- **SHORT TASK**:
Repeat verbatim the portion of the entries that begins with the line containing "Where should I" and continues through the end of the entries. Omit the pictures from your reply.

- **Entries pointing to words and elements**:
•••••

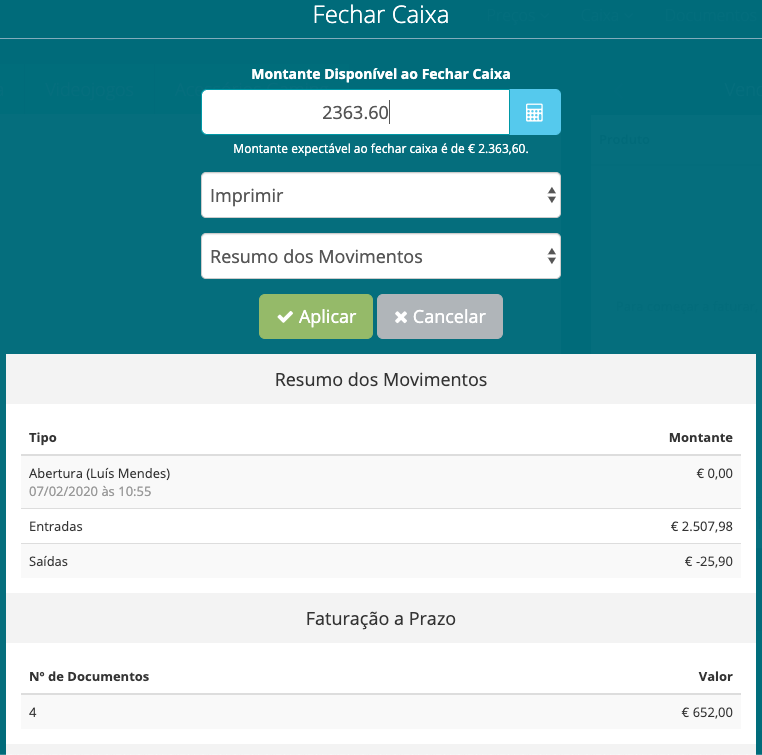The image size is (762, 755).
Task: Click the Faturação a Prazo section heading
Action: [381, 619]
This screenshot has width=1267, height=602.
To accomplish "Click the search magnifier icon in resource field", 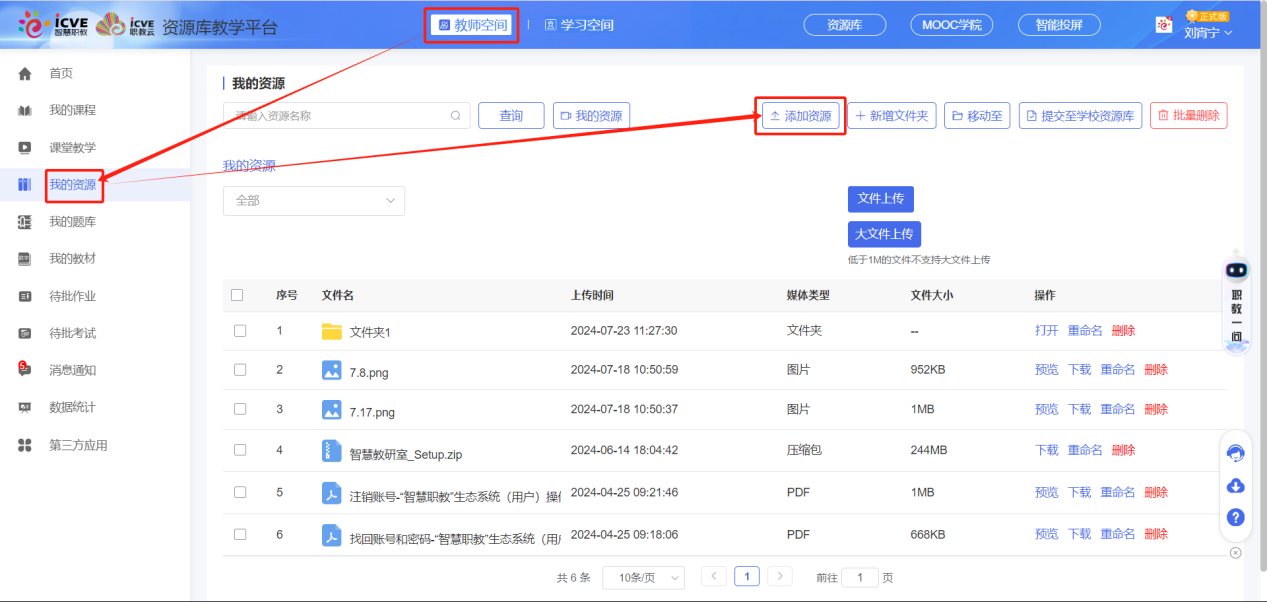I will click(456, 116).
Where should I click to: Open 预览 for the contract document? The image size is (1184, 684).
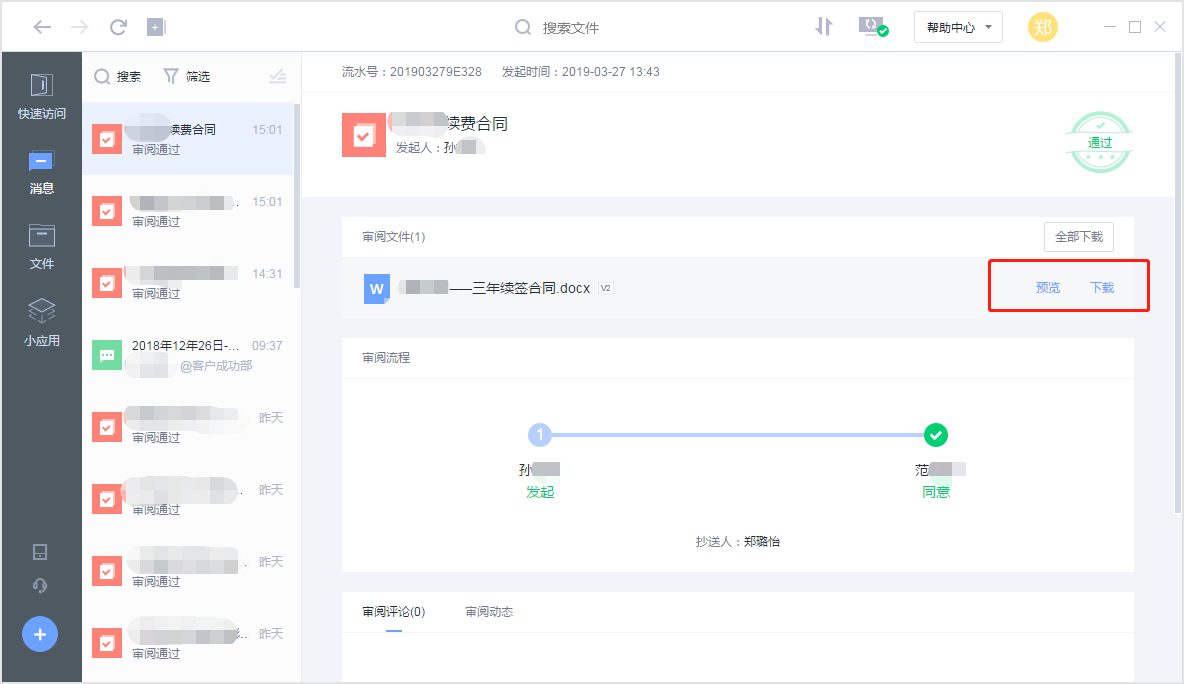click(1048, 287)
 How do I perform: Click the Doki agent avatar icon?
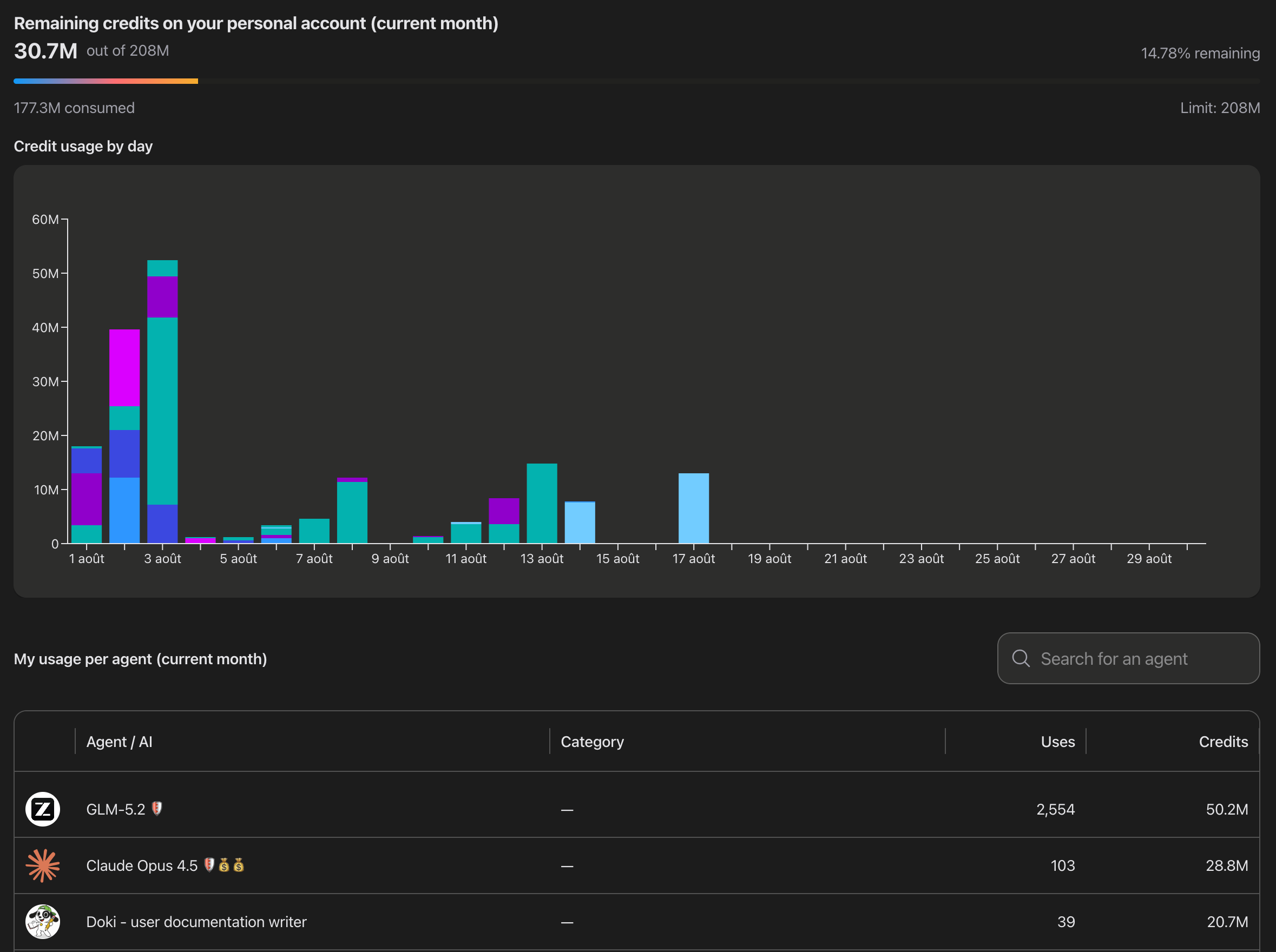pos(43,922)
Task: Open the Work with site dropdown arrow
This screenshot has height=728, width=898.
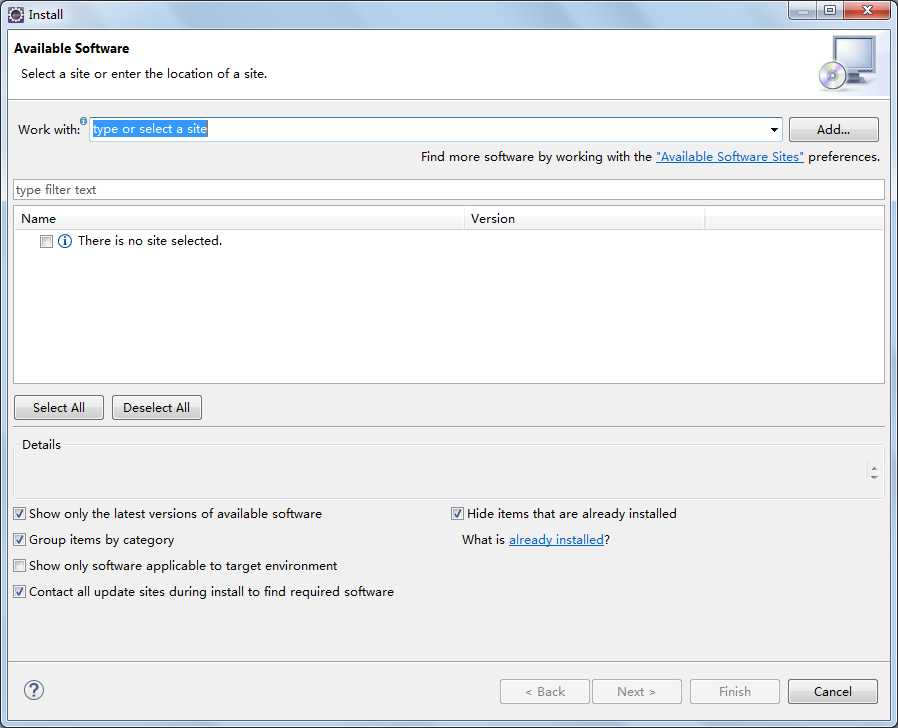Action: [x=774, y=129]
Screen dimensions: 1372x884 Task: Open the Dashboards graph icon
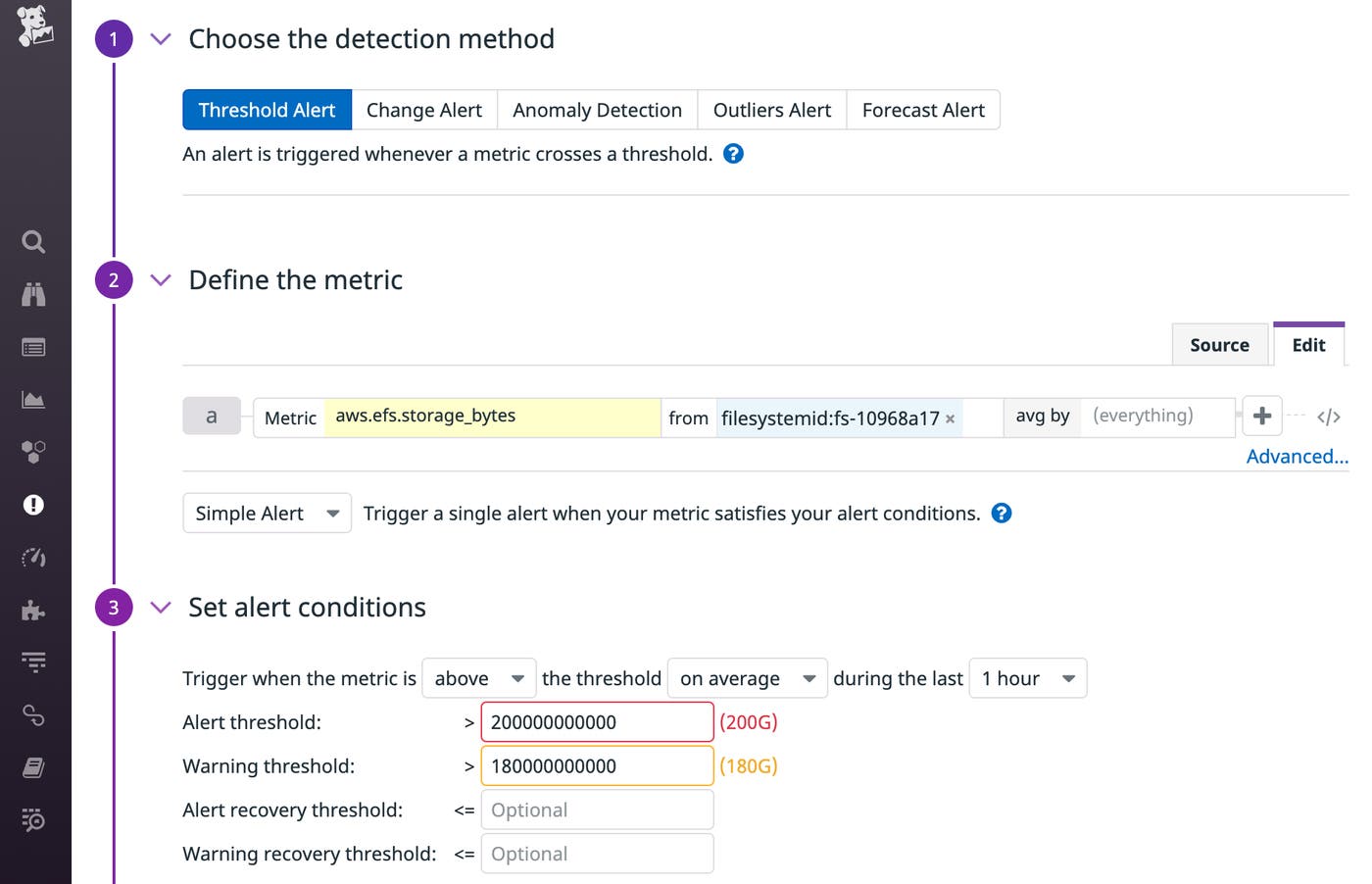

•••••

- **WRITTEN SOLUTION**:
Where should I click to: Open 预览 for the contract document? The image size is (1184, 684).
click(1048, 287)
 How do I perform: Click the Doki agent avatar icon?
pos(43,922)
Task: Open the Work with site dropdown arrow
This screenshot has height=728, width=898.
Action: [x=774, y=129]
Screen dimensions: 1372x884 Task: Open the Dashboards graph icon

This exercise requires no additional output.